Gazzetta dello Sport, Berlusconi: "Il Milan mi ricorda l'infanzia e mio padre"

“Il vero significato del Milan per me è che mi ricorda l’infanzia, mi ricorda mio padre”. Così Silvio Berlusconi nella sua biografia, My Way, di cui la Gazzetta dello Sport ha riportato oggi alcune anticipazioni. La biografia, scritta da Alan Friedman, uscirà nelle edicole domani. Berlusconi ha parlato di tutto, compreso ovviamente il Milan, probabilmente la più grande passione della sua vita. Ecco una piccola anteprima della biografia, la prima di tre articoli che vi proporremo, in cui il patron del Milan parla del significato che ha per lui la squadra rossonera.

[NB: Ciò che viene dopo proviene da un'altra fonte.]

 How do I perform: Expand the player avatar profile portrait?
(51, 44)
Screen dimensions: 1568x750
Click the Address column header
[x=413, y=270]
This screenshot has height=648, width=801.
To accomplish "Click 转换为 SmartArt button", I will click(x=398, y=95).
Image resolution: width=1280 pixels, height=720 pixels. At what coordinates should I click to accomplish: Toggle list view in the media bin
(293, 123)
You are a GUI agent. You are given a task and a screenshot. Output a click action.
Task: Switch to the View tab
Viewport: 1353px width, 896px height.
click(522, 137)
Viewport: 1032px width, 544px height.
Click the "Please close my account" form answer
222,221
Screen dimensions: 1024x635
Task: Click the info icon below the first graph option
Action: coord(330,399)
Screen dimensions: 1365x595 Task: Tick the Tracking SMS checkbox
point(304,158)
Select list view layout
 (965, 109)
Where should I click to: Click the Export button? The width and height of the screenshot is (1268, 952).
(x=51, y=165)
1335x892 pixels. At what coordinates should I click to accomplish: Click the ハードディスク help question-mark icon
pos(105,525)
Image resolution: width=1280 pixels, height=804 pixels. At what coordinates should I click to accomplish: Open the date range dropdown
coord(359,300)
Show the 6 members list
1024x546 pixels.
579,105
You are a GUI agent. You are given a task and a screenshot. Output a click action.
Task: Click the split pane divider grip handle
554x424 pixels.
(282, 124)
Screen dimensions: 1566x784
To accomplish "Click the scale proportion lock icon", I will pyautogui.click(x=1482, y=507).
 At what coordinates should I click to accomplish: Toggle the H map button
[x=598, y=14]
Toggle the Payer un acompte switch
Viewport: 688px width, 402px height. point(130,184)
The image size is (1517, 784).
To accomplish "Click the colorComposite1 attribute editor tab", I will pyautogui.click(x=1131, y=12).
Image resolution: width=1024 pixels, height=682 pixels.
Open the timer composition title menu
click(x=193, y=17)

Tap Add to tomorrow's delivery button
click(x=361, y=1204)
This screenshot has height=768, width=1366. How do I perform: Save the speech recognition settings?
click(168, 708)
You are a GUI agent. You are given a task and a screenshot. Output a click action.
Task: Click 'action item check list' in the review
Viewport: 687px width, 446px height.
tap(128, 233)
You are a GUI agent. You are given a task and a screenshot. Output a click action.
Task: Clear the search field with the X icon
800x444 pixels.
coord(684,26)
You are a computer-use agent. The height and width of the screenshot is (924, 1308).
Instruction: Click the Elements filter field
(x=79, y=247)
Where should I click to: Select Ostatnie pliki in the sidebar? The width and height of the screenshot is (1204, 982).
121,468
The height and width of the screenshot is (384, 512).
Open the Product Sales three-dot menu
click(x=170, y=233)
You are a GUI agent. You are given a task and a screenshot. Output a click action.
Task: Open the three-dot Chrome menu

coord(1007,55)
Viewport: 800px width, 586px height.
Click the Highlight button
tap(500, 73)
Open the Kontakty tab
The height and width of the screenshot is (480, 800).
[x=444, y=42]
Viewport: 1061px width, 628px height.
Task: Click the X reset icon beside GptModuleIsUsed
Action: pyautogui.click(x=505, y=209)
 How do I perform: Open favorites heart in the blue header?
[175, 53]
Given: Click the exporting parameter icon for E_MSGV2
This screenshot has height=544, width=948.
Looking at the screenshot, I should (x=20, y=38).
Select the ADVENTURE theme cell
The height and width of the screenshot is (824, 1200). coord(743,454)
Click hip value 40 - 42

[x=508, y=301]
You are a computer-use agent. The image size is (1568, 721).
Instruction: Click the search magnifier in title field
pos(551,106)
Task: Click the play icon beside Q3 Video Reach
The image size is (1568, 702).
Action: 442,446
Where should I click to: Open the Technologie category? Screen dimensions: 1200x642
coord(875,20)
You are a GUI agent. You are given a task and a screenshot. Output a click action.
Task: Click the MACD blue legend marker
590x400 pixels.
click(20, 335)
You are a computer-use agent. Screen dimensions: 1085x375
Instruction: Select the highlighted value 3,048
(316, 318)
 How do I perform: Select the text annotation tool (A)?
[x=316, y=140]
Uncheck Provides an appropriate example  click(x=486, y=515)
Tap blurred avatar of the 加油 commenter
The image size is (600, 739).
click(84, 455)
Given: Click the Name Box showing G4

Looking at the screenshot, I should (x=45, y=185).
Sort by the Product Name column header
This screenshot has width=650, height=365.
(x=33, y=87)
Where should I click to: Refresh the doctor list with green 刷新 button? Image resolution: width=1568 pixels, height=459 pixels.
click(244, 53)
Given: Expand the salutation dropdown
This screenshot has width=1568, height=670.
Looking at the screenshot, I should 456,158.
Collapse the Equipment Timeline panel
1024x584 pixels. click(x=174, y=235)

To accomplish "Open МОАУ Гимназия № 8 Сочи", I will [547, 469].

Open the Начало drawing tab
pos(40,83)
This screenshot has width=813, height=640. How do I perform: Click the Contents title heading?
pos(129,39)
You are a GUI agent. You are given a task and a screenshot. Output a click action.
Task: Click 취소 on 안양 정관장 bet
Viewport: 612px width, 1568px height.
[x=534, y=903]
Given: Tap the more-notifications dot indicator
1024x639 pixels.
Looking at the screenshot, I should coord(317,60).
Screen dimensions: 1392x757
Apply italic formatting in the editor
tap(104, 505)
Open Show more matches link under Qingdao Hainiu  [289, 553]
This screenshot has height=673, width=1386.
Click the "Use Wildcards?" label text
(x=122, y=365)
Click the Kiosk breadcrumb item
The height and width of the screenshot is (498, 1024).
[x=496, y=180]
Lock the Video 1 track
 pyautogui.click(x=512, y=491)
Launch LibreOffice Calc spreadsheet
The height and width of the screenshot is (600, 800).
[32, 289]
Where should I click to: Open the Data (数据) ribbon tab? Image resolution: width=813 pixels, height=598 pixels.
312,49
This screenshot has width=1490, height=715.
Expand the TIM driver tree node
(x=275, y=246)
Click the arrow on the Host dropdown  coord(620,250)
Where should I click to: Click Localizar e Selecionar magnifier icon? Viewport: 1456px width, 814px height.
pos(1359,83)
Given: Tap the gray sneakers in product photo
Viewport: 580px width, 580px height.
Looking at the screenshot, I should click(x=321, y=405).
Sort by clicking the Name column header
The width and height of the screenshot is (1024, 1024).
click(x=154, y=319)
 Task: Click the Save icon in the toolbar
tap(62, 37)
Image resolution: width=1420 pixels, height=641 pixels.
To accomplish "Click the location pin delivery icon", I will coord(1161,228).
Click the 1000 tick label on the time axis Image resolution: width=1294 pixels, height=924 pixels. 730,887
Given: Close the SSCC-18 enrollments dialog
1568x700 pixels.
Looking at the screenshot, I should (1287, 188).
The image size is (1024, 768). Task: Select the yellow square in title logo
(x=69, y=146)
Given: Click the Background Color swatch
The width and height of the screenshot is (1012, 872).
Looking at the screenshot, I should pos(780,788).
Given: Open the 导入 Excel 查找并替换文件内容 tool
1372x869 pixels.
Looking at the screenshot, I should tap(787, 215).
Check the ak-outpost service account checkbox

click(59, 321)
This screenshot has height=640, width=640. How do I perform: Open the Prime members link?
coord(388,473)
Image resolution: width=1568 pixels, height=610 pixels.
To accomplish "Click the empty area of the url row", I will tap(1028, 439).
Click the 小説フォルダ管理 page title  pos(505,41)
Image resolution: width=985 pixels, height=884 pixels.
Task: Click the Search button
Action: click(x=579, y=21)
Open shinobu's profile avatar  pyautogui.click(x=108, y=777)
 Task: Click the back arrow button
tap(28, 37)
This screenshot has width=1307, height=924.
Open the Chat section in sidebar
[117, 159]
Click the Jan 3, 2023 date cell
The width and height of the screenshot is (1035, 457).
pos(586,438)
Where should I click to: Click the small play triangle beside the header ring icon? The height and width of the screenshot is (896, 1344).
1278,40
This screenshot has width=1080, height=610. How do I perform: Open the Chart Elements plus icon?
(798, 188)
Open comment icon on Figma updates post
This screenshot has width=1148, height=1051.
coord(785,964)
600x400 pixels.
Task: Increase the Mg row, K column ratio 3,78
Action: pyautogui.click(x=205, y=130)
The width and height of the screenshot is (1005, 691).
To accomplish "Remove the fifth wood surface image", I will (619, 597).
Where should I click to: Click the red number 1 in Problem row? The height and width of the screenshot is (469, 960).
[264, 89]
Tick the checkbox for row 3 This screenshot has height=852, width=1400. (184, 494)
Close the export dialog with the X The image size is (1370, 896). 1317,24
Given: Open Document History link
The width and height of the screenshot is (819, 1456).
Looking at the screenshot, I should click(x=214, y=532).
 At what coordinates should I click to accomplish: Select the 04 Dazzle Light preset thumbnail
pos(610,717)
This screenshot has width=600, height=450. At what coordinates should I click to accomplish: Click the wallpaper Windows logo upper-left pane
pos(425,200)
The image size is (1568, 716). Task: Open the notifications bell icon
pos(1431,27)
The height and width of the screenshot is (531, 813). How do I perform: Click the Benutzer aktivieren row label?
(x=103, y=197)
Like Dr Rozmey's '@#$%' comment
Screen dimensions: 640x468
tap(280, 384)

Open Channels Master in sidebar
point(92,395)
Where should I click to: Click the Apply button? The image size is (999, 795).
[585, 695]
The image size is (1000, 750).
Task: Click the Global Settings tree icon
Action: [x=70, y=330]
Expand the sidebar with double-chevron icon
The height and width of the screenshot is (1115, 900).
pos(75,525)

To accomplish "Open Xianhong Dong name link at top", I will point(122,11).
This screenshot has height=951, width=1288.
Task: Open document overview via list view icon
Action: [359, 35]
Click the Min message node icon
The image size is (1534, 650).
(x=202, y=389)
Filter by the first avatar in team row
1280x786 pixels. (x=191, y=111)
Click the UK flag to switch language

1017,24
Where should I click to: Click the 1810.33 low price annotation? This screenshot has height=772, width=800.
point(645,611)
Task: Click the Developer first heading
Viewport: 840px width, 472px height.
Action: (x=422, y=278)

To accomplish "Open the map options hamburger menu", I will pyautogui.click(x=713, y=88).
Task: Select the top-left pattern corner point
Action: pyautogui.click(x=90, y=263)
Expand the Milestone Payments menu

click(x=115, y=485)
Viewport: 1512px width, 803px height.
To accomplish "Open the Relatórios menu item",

“Con mio padre parlavamo del Milan quasi ogni sera, quando lui tornava dal lavoro. Mi chiedeva della scuola e dei compiti, ma io cercavo subito di indirizzare la conversazione sul Milan. Allora non era un grande club, non vinceva mai niente. Ma in qualche modo mi proiettavo in quella squadra. Mi identificavo con i singoli calciatori. Fantasticavo. Così quando nel 1986 mi proposero di comprarla, pensai subito a mio padre, e mi decisi. Comprai il Milan anche per questo”.

E fu una vera fortuna per i tifosi del Milan, con la società rossonera, che dopo gli anni bui della Serie B, tornò a dominare in Italia, in Europa e nel Mondo. Sotto la presidenza Berlusconi il Milan ha vinto 8 scudetti, 6 Supercoppe Italiane, 1 Coppa Italia, 5 Coppe dei Campioni/Champions League, 4 Supercoppe Europee, 2 Coppe Intercontinentali ed 1 Mondiale per Club.